Extract the lines from the first line of the records below through the line containing "Contact Us (171, 2289)", inclusive, and reproduce them exactly as written.

Material provided:
- - - -

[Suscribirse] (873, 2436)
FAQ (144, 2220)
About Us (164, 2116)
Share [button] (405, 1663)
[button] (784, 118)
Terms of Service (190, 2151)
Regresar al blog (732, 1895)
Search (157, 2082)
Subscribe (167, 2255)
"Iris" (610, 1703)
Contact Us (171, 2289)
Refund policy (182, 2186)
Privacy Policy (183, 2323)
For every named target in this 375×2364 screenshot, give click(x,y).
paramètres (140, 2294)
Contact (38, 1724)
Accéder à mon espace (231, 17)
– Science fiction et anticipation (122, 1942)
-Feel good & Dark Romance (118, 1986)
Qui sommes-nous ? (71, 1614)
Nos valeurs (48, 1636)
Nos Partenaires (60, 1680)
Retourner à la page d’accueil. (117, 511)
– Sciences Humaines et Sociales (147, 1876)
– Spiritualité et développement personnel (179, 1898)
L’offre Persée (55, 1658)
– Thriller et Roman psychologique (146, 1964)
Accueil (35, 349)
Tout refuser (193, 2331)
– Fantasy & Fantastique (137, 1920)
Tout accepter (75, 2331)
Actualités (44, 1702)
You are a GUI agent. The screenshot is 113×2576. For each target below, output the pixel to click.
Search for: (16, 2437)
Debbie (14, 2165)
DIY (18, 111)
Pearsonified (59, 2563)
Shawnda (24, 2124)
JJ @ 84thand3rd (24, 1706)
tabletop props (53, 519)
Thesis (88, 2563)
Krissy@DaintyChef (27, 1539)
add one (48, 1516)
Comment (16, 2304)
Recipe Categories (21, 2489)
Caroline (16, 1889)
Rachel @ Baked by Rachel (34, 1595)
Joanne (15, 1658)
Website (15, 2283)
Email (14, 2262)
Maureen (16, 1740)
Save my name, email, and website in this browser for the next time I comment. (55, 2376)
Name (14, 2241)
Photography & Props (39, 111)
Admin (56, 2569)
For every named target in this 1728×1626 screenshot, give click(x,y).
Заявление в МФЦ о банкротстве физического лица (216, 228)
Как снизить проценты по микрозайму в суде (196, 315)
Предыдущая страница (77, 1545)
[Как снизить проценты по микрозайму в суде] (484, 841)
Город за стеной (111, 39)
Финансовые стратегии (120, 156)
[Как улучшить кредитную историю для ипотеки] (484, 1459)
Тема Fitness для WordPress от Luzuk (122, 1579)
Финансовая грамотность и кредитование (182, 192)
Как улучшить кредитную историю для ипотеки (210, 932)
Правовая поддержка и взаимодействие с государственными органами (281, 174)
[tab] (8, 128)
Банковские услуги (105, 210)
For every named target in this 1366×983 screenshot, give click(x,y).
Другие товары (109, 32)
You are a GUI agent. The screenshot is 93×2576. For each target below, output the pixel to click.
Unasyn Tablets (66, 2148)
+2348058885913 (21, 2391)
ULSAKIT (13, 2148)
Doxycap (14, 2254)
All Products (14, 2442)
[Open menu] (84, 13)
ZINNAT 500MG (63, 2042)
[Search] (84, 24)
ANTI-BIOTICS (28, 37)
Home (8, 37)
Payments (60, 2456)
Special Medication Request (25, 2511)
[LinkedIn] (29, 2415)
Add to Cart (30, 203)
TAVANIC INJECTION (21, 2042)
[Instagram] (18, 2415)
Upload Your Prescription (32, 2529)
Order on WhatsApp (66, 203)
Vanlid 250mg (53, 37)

- - - -

Solution for this problem:
[Suscribirse] (873, 2436)
FAQ (144, 2220)
About Us (164, 2116)
Share [button] (405, 1663)
[button] (784, 118)
Terms of Service (190, 2151)
Regresar al blog (732, 1895)
Search (157, 2082)
Subscribe (167, 2255)
"Iris" (610, 1703)
Contact Us (171, 2289)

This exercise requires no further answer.